ITEM 11 - SECURITY OWNERSHIP OF CERTAIN BENEFICIAL OWNERS AND MANAGEMENT
The following table sets forth certain information regarding the
beneficial ownership of the Company's Common Stock, its only class of
outstanding voting securities as of September 21, 1998, by (i) each person
who is known to the Company to own beneficially more than 10% of the
outstanding Common Stock with the address of each such person, (ii) each of
the Company's directors and officers, and (iii) all officers and directors as
a group:
- ---------------------------------------------------------- -------------------- ------------------------------
PERCENTAGE
NAME NUMBER OF SHARES(1) BENEFICIALLY OWNED
- ---------------------------------------------------------- -------------------- ------------------------------
Whittington Investments, Ltd.
Suite M2 Charlotte House
P.O. Box N4825
Nassau, Bahamas 993,400(2) 39.1%
- ---------------------------------------------------------- -------------------- ------------------------------
Clearweather Investments 387,565(3) 14.0%
- ---------------------------------------------------------- -------------------- ------------------------------
Najeeb U. Ghauri 250,000(4) 9.7%
- ---------------------------------------------------------- -------------------- ------------------------------
Irfan Mustafa 120,000(5) 4.7%
- ---------------------------------------------------------- -------------------- ------------------------------
Gill Champion 100,000(6) 3.9%
- ---------------------------------------------------------- -------------------- ------------------------------
All officers and directors as a group (3 persons) 470,000 17.8%
- ---------------------------------------------------------- -------------------- ------------------------------
- ------------
* Less than one percent
(1) Except as otherwise indicated, the Company believes that the
beneficial owners of Common Stock listed below, based on information
furnished by such owners, have sole investment and voting power with
respect to such shares, subject to community property laws where
applicable. Beneficial ownership is determined in accordance with
the rules of the Securities and Exchange Commission and generally
includes voting or investment power with respect to securities.

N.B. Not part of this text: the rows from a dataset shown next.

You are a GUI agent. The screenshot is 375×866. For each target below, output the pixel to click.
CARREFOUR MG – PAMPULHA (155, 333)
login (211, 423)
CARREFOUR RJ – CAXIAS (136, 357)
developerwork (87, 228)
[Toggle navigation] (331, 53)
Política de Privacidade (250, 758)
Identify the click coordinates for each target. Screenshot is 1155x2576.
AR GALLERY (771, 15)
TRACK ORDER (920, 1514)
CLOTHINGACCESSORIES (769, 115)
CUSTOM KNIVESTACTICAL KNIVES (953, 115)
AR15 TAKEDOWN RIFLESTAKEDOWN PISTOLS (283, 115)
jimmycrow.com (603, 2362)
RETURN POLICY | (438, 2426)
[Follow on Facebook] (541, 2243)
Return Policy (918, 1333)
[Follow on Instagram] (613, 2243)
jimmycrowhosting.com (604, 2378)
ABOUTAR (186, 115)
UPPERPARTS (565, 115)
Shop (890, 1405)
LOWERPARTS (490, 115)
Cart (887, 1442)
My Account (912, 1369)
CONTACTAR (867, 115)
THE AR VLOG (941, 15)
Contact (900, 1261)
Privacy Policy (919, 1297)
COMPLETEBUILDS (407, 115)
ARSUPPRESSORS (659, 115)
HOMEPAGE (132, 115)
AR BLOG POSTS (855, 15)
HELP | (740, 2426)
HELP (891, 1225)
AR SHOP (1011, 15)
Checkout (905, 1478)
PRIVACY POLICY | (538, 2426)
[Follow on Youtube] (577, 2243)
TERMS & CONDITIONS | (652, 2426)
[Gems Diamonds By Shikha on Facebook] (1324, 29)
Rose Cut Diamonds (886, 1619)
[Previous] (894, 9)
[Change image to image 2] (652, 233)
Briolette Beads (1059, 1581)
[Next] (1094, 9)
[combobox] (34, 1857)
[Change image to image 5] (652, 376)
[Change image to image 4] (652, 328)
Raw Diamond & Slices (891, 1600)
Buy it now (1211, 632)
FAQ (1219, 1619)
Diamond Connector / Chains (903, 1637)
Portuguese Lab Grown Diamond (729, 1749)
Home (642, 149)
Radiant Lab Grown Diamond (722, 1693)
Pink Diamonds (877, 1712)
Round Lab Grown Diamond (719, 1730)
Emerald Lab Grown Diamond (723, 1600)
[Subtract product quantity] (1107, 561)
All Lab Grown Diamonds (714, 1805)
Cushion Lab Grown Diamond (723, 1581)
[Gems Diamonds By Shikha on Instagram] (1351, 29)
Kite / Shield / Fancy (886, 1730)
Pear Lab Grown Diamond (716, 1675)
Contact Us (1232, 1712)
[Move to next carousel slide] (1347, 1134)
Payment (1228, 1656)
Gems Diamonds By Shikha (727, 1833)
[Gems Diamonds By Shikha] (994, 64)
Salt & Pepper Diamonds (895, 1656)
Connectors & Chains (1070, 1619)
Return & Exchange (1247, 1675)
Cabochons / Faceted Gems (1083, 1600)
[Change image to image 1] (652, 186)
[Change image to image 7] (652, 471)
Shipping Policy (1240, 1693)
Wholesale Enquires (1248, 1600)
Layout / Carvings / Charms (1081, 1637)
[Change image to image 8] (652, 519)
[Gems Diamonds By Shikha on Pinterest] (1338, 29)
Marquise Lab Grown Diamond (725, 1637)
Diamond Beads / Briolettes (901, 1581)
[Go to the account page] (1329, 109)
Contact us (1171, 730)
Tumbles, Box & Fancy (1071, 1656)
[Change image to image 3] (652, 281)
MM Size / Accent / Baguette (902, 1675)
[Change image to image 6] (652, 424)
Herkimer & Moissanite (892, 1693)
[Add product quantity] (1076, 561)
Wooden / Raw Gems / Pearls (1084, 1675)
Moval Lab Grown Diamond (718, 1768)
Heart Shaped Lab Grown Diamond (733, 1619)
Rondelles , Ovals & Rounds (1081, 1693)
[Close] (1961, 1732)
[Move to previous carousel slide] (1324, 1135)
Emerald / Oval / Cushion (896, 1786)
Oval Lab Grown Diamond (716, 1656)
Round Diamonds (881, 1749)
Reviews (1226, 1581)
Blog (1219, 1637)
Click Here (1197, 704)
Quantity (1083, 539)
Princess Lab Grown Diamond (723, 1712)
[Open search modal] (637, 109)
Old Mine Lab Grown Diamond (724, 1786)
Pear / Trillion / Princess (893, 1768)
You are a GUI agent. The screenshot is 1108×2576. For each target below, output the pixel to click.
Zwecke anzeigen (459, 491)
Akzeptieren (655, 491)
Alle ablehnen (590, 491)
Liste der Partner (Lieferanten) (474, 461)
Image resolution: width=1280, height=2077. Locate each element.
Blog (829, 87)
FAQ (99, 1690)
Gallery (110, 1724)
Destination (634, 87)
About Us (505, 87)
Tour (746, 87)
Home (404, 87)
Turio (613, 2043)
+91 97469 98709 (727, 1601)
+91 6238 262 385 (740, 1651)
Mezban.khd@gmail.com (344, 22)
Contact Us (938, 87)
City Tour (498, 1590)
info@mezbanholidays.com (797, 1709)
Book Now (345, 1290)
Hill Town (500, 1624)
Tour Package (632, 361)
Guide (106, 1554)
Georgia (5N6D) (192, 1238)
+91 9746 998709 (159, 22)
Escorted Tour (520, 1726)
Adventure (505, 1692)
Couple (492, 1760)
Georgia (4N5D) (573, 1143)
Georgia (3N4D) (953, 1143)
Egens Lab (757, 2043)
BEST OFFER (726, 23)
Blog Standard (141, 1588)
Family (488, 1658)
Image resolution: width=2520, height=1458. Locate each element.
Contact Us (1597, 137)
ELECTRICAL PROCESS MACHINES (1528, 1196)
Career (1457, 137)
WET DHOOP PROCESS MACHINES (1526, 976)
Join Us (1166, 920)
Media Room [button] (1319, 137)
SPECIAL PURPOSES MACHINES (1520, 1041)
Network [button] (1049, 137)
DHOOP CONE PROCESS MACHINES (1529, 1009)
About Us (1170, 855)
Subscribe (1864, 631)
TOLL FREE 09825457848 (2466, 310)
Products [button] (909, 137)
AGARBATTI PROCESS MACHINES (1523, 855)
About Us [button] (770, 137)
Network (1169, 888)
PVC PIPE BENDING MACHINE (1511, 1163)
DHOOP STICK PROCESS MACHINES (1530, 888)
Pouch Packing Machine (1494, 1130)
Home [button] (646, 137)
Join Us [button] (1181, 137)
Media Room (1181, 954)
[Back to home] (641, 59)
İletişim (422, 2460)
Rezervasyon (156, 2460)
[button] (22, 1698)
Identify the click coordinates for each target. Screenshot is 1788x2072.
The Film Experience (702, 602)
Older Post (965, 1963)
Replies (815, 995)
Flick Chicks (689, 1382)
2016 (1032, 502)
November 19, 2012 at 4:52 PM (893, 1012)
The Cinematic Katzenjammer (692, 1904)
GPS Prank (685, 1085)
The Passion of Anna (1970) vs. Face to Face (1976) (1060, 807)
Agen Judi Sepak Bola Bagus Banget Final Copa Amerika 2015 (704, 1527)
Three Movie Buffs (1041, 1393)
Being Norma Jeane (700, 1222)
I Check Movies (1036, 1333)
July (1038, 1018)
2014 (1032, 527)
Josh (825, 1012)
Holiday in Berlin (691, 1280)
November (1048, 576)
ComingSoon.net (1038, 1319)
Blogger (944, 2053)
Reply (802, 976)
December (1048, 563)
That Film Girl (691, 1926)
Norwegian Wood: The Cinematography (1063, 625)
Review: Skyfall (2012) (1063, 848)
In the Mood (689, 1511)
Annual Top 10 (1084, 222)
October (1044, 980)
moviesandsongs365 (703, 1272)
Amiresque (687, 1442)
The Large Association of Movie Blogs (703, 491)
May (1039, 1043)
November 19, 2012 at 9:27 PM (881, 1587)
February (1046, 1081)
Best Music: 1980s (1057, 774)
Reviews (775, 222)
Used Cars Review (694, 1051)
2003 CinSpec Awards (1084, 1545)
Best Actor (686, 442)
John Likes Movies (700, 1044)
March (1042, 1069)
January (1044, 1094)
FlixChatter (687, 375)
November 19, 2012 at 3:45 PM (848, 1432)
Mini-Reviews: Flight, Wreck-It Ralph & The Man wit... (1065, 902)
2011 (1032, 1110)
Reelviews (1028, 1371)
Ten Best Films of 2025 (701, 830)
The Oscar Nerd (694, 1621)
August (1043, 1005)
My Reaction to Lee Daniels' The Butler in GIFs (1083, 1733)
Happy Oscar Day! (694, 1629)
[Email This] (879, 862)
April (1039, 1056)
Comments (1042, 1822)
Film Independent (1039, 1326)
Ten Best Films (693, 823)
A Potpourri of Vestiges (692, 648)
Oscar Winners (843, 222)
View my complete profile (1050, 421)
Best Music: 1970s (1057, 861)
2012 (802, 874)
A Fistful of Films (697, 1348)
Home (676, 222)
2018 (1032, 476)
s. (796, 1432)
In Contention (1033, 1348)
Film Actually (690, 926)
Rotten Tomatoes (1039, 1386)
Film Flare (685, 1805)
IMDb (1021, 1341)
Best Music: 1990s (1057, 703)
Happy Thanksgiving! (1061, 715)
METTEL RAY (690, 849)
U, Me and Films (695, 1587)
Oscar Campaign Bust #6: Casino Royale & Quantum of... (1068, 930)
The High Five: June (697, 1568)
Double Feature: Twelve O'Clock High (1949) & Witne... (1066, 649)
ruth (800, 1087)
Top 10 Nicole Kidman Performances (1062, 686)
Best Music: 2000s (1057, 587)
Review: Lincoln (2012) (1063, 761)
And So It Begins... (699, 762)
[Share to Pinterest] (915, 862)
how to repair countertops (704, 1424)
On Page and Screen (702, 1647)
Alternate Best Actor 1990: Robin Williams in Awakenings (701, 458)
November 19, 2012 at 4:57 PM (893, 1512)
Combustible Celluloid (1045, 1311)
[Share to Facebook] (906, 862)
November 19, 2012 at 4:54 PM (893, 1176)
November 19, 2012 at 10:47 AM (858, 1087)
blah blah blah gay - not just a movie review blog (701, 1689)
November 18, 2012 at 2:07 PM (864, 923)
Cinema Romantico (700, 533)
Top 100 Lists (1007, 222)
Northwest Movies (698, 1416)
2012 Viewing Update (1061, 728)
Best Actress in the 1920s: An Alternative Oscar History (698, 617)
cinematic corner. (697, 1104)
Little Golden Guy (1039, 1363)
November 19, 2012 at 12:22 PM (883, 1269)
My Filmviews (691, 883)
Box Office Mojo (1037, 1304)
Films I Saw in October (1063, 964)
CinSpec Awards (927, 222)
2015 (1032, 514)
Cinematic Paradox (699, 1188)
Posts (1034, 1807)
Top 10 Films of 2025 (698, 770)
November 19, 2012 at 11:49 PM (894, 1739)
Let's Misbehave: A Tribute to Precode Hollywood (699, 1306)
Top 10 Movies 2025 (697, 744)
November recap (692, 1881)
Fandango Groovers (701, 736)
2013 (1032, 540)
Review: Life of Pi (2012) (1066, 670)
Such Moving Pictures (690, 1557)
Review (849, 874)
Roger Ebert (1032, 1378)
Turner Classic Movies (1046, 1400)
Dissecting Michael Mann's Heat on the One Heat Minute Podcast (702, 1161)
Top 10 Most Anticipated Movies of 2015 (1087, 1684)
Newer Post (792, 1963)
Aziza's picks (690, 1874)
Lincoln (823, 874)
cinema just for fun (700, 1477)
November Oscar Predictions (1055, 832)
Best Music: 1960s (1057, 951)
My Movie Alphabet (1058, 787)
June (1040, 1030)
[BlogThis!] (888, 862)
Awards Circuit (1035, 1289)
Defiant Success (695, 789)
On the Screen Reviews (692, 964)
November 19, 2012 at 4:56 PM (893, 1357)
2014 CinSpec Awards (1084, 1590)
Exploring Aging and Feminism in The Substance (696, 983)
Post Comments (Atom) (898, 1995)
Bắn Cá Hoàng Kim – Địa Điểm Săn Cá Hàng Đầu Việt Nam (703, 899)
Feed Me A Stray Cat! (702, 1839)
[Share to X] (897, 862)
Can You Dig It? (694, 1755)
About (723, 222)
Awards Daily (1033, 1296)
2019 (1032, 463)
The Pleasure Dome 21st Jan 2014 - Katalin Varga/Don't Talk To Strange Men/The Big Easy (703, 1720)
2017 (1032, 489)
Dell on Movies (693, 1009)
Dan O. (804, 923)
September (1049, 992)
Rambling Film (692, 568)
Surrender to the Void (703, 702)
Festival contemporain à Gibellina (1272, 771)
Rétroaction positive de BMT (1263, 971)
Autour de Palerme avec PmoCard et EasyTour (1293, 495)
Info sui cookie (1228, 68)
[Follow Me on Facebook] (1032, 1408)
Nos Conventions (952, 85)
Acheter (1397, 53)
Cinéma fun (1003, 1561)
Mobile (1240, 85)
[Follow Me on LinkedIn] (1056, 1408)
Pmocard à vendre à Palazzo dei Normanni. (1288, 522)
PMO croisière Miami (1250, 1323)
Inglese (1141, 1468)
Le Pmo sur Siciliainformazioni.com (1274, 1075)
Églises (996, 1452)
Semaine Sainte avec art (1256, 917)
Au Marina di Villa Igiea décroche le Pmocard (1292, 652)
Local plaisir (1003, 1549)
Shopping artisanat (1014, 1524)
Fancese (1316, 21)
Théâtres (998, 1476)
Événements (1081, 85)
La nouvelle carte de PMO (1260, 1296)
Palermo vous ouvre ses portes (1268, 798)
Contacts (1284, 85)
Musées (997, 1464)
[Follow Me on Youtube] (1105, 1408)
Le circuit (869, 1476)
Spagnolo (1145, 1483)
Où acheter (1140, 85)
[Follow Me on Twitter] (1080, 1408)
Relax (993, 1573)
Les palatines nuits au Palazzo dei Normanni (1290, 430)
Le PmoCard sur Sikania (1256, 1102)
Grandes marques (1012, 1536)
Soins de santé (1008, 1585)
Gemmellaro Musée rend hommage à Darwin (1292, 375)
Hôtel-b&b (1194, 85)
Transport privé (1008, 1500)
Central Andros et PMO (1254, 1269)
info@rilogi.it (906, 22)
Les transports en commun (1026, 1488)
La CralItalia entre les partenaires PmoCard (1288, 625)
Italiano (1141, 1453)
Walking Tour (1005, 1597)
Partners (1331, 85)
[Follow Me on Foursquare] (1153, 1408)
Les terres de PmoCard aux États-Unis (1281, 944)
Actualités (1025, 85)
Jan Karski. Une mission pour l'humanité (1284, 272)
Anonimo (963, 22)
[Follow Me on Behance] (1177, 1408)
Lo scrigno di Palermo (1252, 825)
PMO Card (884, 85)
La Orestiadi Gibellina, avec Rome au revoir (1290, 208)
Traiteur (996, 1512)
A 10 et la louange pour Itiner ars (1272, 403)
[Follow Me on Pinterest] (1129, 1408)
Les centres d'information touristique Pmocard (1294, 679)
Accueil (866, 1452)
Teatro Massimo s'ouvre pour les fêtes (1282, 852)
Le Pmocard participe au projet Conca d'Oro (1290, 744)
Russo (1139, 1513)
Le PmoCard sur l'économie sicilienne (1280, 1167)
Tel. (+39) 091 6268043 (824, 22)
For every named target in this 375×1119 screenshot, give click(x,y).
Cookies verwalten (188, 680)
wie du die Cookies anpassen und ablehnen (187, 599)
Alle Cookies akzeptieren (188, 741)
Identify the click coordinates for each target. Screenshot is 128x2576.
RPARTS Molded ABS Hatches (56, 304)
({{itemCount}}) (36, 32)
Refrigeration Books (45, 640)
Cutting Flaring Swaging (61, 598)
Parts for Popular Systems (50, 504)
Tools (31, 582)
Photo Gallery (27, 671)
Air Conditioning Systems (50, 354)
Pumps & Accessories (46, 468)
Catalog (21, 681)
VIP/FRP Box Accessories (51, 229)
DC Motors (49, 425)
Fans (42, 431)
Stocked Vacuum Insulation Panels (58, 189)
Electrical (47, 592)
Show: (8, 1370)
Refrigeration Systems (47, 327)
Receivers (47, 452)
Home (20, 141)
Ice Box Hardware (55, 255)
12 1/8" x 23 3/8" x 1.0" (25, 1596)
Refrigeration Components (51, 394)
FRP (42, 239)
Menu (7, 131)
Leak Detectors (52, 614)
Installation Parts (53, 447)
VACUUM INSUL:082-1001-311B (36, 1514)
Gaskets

Shares of Common Stock subject to options or warrants currently
exercisable, or exercisable within 60 days, are deemed outstanding
for purposes of computing the percentage of the person holding such
options or warrants, but are not deemed outstanding for purposes of
computing the percentage of any other person.
(2) Includes 23,000 Warrants for shares of Common Stock of the
Company at an exercise price of $.75 for a term of five years from
the date of purchase of April 10, 1997.
(3) Includes 259,500 Warrants for shares of Common Stock of
the Company at an exercise price of $.75 for a term of five years
from the date of purchase of April 10, 1997.
(4) Includes 50,000 options issued under the Company's stock
option plan exercisable at $0.01 for five years from May 12, 1997.
(5) Includes 20,000 options issued under the Company's stock
option plan exercisable at $0.01 for five years from May 12, 1997.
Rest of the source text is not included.